WHAT NEEDS TO BE DONE:
What lines of the data below hold "purple"? Show them.

Stored data entries
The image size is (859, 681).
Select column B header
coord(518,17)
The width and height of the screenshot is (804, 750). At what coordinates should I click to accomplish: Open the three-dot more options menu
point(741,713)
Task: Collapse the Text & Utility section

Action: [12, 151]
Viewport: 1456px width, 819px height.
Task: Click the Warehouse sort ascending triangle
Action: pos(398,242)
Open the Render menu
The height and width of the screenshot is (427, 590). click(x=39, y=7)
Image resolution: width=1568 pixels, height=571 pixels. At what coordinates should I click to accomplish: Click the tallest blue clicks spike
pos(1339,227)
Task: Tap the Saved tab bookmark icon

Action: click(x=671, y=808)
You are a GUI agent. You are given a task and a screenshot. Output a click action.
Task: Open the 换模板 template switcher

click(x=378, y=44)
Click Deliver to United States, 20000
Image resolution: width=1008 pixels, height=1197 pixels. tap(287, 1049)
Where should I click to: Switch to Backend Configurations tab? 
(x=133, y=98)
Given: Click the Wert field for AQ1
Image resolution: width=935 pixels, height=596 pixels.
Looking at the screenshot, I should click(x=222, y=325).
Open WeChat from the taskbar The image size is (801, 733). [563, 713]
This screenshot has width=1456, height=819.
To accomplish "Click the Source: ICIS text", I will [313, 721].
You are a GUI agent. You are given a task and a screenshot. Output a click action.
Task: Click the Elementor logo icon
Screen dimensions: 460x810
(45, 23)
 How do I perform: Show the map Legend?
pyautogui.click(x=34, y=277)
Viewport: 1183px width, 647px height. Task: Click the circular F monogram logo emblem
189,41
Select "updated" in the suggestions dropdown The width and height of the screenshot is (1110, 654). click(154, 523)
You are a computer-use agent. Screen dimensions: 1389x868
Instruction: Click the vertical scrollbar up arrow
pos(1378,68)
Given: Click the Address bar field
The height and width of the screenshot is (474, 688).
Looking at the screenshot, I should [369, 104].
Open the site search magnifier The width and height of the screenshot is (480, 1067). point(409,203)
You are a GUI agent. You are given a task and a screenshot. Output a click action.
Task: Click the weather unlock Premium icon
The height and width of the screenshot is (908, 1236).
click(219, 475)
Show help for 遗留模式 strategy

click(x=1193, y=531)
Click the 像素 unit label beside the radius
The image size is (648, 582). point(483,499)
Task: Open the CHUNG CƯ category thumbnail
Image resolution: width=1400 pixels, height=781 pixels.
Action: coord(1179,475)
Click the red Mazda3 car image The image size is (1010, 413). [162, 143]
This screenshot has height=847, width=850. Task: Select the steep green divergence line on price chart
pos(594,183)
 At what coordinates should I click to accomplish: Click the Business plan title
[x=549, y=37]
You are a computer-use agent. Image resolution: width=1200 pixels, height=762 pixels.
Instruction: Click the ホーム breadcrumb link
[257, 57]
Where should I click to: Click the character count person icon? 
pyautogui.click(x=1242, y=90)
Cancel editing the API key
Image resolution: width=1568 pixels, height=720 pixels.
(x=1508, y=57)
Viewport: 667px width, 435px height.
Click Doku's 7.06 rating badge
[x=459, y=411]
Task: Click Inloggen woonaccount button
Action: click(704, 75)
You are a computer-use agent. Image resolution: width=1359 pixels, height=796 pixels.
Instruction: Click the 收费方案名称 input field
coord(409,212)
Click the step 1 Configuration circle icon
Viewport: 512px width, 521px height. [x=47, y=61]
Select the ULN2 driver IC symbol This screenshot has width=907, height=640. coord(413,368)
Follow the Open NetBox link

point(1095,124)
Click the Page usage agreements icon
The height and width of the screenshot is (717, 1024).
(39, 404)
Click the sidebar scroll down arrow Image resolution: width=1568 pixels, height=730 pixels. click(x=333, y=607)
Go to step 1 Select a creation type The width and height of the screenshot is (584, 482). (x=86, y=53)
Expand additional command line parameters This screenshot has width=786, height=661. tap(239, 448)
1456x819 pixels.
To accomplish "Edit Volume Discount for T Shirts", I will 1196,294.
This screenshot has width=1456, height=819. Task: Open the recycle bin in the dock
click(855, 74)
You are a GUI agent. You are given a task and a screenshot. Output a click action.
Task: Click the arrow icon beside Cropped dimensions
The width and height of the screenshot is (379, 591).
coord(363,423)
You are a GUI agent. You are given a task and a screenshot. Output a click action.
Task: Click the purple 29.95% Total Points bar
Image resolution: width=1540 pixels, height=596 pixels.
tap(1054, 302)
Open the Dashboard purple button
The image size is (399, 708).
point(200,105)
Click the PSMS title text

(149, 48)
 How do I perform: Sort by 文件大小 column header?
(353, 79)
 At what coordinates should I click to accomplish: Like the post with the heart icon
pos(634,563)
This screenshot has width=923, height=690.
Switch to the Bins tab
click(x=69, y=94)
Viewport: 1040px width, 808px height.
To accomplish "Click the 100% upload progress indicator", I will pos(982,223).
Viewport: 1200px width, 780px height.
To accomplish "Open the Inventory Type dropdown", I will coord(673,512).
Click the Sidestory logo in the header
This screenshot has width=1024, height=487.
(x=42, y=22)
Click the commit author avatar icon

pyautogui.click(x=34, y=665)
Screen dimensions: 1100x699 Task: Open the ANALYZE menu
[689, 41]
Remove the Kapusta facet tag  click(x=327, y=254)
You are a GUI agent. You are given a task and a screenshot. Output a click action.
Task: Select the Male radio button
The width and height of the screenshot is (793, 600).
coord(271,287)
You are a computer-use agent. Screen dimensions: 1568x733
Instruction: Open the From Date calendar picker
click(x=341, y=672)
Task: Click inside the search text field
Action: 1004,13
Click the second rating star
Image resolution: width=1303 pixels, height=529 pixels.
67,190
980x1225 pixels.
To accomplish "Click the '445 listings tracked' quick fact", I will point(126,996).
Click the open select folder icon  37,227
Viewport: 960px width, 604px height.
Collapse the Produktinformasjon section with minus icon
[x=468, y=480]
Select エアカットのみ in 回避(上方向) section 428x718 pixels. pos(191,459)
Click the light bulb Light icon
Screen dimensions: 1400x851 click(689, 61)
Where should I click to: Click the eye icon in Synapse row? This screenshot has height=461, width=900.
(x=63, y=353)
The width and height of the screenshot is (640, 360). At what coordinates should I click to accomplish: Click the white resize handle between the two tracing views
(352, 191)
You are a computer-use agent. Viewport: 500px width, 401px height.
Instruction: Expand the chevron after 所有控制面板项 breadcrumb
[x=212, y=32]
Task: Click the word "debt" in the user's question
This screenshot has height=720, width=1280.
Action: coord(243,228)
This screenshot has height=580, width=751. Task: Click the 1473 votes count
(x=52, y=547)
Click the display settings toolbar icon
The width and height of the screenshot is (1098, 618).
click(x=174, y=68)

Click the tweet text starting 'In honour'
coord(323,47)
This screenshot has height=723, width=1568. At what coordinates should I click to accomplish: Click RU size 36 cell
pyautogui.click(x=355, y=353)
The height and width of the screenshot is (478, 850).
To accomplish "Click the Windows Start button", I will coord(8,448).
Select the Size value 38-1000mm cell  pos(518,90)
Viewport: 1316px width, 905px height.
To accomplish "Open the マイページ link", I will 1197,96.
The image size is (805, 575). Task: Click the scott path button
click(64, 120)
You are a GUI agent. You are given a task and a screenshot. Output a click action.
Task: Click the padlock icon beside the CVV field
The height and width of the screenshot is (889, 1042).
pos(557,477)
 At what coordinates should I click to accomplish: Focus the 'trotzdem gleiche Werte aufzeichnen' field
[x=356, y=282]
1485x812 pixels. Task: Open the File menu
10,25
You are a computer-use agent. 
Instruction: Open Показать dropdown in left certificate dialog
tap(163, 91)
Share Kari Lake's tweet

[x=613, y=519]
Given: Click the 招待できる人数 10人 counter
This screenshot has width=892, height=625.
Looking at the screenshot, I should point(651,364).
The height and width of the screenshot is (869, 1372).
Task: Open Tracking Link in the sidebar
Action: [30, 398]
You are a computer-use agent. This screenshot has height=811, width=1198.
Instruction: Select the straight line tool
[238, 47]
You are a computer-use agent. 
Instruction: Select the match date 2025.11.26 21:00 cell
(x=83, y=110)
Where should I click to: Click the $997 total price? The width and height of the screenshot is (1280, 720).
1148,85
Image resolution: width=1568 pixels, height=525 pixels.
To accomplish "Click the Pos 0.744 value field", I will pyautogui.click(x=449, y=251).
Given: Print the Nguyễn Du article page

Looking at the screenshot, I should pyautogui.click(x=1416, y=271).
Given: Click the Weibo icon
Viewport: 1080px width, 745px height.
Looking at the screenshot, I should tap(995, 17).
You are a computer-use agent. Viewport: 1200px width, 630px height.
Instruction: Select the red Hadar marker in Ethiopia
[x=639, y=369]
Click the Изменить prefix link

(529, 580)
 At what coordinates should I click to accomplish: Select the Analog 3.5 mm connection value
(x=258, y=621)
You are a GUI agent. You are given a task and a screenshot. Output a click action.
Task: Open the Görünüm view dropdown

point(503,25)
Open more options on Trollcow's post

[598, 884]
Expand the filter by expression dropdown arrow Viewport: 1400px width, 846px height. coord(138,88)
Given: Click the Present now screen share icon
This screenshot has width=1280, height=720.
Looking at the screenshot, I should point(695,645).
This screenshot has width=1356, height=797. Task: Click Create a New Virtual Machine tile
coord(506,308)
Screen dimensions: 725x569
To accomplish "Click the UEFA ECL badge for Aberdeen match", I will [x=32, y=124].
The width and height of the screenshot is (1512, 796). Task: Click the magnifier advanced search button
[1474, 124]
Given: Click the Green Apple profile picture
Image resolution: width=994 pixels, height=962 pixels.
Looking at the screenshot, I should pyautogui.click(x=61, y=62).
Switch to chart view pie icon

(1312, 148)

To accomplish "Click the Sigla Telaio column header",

ANSWER SECTION:
Task: Click the purple 29.95% Total Points bar
Open the Dashboard purple button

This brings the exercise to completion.